LA SICUREZZA NECESSARIA
Il tragico incidente di ieri mattina a Lodi ha causato la morte di due macchinisti che stavano facendo il loro lavoro. E avrebbe potuto provocare un bilancio ancor più cruento in termini di vite umane spezzate. È il primo deragliamento di un treno dell’alta velocità e anche per questo motivo ci sarà bisogno che il processo di accertamento delle cause e delle responsabilità sia particolarmente accurato.
Primi riscontri che vengono dagli inquirenti rimandano ad errori compiuti durante la manutenzione notturna, vedremo se saranno confermati e quali contromisure i gestori della rete ferroviaria adotteranno per evitare qualsiasi tipo di bis. Dopo la drammatica vicenda del Ponte Morandi siamo entrati, nostro malgrado, nella stagione della fragilità delle infrastrutture, ma nel caso di Lodi non ci sono neanche eventi atmosferici o cause esterne che abbiano congiurato a originare il disastro, tutto va ricondotto a quella che dovrebbe essere l’ordinaria gestione del traffico.
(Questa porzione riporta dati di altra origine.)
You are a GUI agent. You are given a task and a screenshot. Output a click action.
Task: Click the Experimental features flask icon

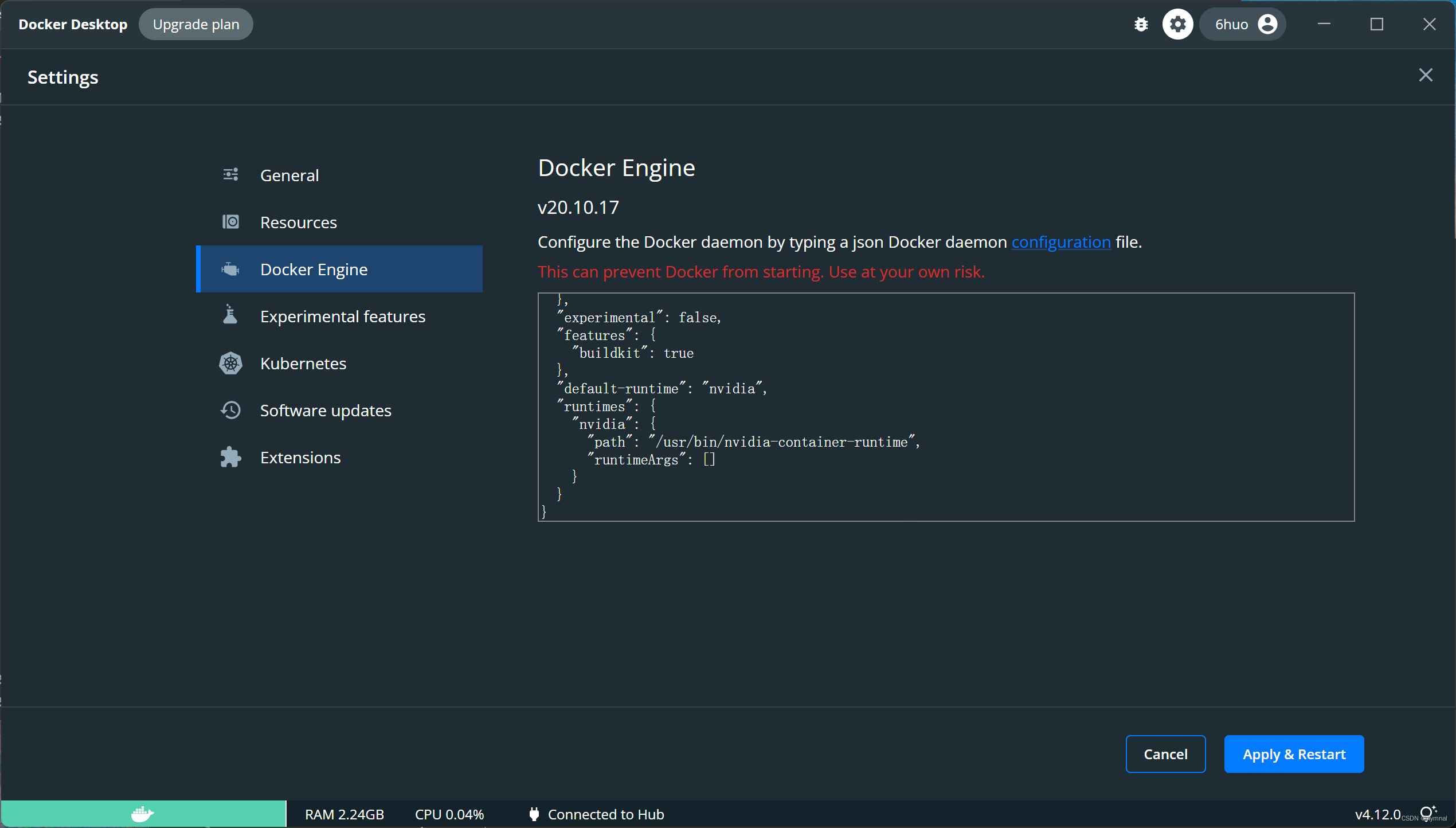point(230,315)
Ma se per quanto riguarda gli errori umani dei macchinisti esistono tutta una serie di sistemi automatici e di tecnologie avanzate che li rendono pressoché impossibili, evidentemente nel caso della manutenzione della rete non è ancora del tutto così.
Arendere più inquietanti i primi bilanci sull’incidente non ci sono solo il cordoglio per le vittime e i dubbi sulle presunte inefficienze ma anche la considerazione, non ultima, di come l’alta velocità rappresenti uno dei rari casi di successo dell’iniziativa pubblica italiana degli ultimi dieci anni. In queste ore di doloroso lutto va detto che i treni veloci hanno cambiato il Paese. O almeno quella parte dell’italia che può beneficiarne (20 milioni di abitanti). Secondo i dati forniti dal professore Ennio Cascetta, uno dei pionieri dell’alta velocità italiana, riportati il 30 gennaio scorso dal Sole 24Ore, le città dotate di stazioni AV avrebbero visto crescere il proprio Pil nel decennio 2008-18 del 10% contro il 3% delle province che sono distanti più di due ore da una fermata. Si calcola poi che i 43 milioni di spostamenti su Alta velocità conteggiati nel 2017, ultimo dato disponibile, siano stati per il 40% aggiuntivi. E si spiegano, infatti, con un’integrazione dei mercati territoriali del lavoro — almeno nella fascia alta — e più in generale con un diverso orientamento delle scelte di residenza e mobilità di molte famiglie.
Il successo è stato così ampio che sul versante della domanda ci sarebbero le condizioni per autorizzare un terzo gestore dopo Trenitalia e Italo, senonché è l’offerta infrastrutturale (ancora una volta!) a rendere difficile l’allargamento perché segnata da alcuni colli di bottiglia, in primis il nodo di Firenze. Non ultima considerazione da ricordare, l’alta velocità è un esempio, dal punto di vista sistemico, dei vantaggi della concorrenza perché ha saputo produrre pluralismo, competizione e riduzione dei prezzi. Occorre
quindi il massimo dell’attenzione per evitare di compromettere questo patrimonio di esperienze, specie in un Paese che le occasioni di sviluppo tende a sprecarle.
Non possiamo permetterci di armare, le une contro le altre, le ragioni della sicurezza e quelle della crescita. In altri termini e con un’altra posta (la salute dei tarantini) questo conflitto l’abbiamo già vissuto e pagato nel caso Ilva. Le indagini, quindi, dovranno sgombrare il terreno dai dubbi e dagli interrogativi di queste ore perché avremmo bisogno di «più Tav». Se infatti l’alta velocità (esistente) con il suo successo ha ampliato le differenze tra le «città aperte» e quelle «dimenticate», l’antidoto sarebbe quello di sostenere e finanziare i programmi di completamento della rete. A condizione però di non archiviare Lodi e il tragico prezzo di vite umane che abbiamo pagato.